[Rows for locating words and elements]

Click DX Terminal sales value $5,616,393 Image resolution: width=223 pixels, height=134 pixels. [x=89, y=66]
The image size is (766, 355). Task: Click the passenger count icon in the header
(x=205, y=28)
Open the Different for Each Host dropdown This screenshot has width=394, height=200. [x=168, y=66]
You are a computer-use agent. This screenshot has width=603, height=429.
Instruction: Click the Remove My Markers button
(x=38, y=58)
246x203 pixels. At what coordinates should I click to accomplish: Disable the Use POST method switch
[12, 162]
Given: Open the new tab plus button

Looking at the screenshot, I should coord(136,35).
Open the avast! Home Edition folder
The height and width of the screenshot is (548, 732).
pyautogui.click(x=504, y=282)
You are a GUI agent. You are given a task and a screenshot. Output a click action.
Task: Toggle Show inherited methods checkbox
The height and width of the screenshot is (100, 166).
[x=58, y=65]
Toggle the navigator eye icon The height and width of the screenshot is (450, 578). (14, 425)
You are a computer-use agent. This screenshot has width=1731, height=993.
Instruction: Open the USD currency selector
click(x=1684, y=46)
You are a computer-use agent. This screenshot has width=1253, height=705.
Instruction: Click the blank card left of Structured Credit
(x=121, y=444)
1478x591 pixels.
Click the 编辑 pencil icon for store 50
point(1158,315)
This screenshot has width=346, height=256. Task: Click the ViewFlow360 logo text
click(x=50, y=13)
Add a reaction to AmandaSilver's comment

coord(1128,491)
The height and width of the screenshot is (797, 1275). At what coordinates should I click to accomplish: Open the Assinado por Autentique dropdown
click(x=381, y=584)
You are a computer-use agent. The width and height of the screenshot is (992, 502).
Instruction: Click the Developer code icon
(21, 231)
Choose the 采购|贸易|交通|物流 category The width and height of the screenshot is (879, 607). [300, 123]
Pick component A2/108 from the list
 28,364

[Exercise prompt] Please turn every line of the rows above into a numbered list, leaving out the blank lines.

[Exercise answer]
1. Click DX Terminal sales value $5,616,393 Image resolution: width=223 pixels, height=134 pixels. [x=89, y=66]
2. The image size is (766, 355). Task: Click the passenger count icon in the header
3. (x=205, y=28)
4. Open the Different for Each Host dropdown This screenshot has width=394, height=200. [x=168, y=66]
5. You are a computer-use agent. This screenshot has width=603, height=429.
6. Instruction: Click the Remove My Markers button
7. (x=38, y=58)
8. 246x203 pixels. At what coordinates should I click to accomplish: Disable the Use POST method switch
9. [12, 162]
10. Given: Open the new tab plus button
11. Looking at the screenshot, I should coord(136,35).
12. Open the avast! Home Edition folder
13. The height and width of the screenshot is (548, 732).
14. pyautogui.click(x=504, y=282)
15. You are a GUI agent. You are given a task and a screenshot. Output a click action.
16. Task: Toggle Show inherited methods checkbox
17. The height and width of the screenshot is (100, 166).
18. [x=58, y=65]
19. Toggle the navigator eye icon The height and width of the screenshot is (450, 578). (14, 425)
20. You are a computer-use agent. This screenshot has width=1731, height=993.
21. Instruction: Open the USD currency selector
22. click(x=1684, y=46)
23. You are a computer-use agent. This screenshot has width=1253, height=705.
24. Instruction: Click the blank card left of Structured Credit
25. (x=121, y=444)
26. 1478x591 pixels.
27. Click the 编辑 pencil icon for store 50
28. point(1158,315)
29. This screenshot has width=346, height=256. Task: Click the ViewFlow360 logo text
30. click(x=50, y=13)
31. Add a reaction to AmandaSilver's comment
32. coord(1128,491)
33. The height and width of the screenshot is (797, 1275). At what coordinates should I click to accomplish: Open the Assinado por Autentique dropdown
34. click(x=381, y=584)
35. You are a computer-use agent. The width and height of the screenshot is (992, 502).
36. Instruction: Click the Developer code icon
37. (21, 231)
38. Choose the 采购|贸易|交通|物流 category The width and height of the screenshot is (879, 607). [300, 123]
39. Pick component A2/108 from the list
40.  28,364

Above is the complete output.